▶ Job: Repeat the part of the material that opens with its first line and closes with the line containing "coordinates (1480, 330).", keeping every word unchanged.

(Excerpts from a dataset)
++++++++++++++++++++

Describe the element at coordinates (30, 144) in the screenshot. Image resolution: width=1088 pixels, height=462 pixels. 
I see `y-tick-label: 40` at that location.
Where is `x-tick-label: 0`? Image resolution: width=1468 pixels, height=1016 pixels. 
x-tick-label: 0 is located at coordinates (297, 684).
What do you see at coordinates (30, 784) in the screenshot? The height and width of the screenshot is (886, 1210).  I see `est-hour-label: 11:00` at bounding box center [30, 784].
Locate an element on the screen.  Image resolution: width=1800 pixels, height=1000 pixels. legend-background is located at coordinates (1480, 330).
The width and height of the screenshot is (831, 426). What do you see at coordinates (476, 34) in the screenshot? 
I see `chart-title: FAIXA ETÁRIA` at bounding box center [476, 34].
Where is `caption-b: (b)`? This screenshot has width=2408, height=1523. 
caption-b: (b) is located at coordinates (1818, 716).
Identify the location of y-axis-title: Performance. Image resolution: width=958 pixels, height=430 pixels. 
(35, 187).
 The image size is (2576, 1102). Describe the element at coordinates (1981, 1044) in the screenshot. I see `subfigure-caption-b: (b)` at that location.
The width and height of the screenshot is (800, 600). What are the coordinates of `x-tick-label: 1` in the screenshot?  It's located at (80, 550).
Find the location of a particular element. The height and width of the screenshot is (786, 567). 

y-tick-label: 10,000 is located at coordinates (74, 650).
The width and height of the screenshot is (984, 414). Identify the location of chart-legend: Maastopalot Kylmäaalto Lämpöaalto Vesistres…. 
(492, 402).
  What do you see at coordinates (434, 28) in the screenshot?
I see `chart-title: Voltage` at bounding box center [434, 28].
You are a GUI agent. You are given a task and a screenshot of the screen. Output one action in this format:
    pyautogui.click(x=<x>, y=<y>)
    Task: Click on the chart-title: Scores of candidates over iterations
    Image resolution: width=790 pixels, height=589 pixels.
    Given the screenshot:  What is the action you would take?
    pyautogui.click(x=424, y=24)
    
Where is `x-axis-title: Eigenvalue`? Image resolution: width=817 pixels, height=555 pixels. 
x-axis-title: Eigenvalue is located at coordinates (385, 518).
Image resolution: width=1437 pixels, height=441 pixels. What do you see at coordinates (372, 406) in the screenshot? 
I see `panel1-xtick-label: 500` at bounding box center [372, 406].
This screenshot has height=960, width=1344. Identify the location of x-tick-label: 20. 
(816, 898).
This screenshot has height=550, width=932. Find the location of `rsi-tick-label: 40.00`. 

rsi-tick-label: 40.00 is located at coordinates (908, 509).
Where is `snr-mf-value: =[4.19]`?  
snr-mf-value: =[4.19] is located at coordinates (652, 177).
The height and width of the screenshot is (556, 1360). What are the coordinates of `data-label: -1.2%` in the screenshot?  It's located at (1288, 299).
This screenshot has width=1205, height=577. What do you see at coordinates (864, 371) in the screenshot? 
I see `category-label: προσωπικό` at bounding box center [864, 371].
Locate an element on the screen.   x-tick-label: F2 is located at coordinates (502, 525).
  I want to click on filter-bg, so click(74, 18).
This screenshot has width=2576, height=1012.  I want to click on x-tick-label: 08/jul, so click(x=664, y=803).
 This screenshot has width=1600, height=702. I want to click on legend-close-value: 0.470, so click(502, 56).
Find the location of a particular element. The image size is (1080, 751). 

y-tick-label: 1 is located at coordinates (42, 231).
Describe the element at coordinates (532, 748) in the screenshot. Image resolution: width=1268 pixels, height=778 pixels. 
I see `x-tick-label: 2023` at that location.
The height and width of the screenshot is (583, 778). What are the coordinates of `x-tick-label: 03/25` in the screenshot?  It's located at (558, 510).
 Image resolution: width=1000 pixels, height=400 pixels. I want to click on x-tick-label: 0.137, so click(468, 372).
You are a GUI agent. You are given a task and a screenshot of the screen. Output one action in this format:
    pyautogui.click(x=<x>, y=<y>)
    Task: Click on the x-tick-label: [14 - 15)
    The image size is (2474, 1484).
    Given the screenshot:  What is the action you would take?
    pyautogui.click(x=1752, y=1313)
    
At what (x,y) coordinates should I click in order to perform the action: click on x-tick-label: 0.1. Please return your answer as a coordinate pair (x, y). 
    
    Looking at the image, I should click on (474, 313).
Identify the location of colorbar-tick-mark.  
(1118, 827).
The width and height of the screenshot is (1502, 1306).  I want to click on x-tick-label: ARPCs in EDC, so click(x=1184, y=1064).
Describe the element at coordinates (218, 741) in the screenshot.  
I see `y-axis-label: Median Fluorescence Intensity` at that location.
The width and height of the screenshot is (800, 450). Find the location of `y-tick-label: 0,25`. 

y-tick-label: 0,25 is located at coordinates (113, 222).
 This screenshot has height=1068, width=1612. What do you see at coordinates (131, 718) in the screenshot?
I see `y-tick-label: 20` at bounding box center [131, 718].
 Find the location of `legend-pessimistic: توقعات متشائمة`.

++++++++++++++++++++

▶ Worked solution:
Describe the element at coordinates (30, 144) in the screenshot. Image resolution: width=1088 pixels, height=462 pixels. 
I see `y-tick-label: 40` at that location.
Where is `x-tick-label: 0`? Image resolution: width=1468 pixels, height=1016 pixels. 
x-tick-label: 0 is located at coordinates (297, 684).
What do you see at coordinates (30, 784) in the screenshot? The height and width of the screenshot is (886, 1210).  I see `est-hour-label: 11:00` at bounding box center [30, 784].
Locate an element on the screen.  Image resolution: width=1800 pixels, height=1000 pixels. legend-background is located at coordinates (1480, 330).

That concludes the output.